(Beginning of STORED DATA)
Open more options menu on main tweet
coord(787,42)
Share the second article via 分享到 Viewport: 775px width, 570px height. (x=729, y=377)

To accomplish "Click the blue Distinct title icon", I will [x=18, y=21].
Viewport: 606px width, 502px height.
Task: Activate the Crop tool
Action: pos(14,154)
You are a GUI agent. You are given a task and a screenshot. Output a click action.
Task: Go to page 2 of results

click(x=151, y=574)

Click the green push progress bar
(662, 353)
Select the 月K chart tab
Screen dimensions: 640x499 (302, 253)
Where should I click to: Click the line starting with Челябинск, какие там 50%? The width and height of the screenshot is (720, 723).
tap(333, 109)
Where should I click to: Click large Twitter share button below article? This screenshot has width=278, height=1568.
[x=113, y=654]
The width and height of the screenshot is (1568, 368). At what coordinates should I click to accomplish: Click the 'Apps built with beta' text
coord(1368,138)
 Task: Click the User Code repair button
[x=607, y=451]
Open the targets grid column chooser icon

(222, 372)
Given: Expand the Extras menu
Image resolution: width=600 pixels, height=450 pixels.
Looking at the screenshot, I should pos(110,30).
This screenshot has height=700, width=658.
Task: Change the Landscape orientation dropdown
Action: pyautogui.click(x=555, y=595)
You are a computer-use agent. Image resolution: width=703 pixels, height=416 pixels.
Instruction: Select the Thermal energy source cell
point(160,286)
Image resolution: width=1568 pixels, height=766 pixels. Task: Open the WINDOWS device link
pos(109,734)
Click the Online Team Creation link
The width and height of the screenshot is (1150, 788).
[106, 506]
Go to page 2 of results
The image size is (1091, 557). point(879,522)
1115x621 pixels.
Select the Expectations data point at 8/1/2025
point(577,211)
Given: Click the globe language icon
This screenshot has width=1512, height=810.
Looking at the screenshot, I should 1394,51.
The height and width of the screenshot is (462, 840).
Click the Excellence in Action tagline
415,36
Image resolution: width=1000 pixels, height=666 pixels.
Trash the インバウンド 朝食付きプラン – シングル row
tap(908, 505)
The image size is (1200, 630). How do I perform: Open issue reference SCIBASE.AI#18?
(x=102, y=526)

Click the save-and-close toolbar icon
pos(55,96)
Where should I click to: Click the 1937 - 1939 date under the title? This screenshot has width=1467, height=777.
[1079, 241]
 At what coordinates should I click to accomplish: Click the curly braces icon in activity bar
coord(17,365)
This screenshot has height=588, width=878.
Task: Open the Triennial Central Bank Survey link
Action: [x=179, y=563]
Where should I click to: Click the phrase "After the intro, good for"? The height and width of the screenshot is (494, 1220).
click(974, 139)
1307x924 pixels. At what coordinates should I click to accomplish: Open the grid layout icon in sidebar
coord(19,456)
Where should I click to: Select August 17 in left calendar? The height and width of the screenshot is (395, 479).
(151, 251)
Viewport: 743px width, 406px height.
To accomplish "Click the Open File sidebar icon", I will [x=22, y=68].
(End of STORED DATA)
* **EXERCISE PROMPT**:
From the entries above, return exactly the line containing "You are a computer-use", the line containing "Given: Click the globe language icon", and all lines between, and nothing else.

* **EXERCISE OUTPUT**:
You are a computer-use agent. Image resolution: width=703 pixels, height=416 pixels.
Instruction: Select the Thermal energy source cell
point(160,286)
Image resolution: width=1568 pixels, height=766 pixels. Task: Open the WINDOWS device link
pos(109,734)
Click the Online Team Creation link
The width and height of the screenshot is (1150, 788).
[106, 506]
Go to page 2 of results
The image size is (1091, 557). point(879,522)
1115x621 pixels.
Select the Expectations data point at 8/1/2025
point(577,211)
Given: Click the globe language icon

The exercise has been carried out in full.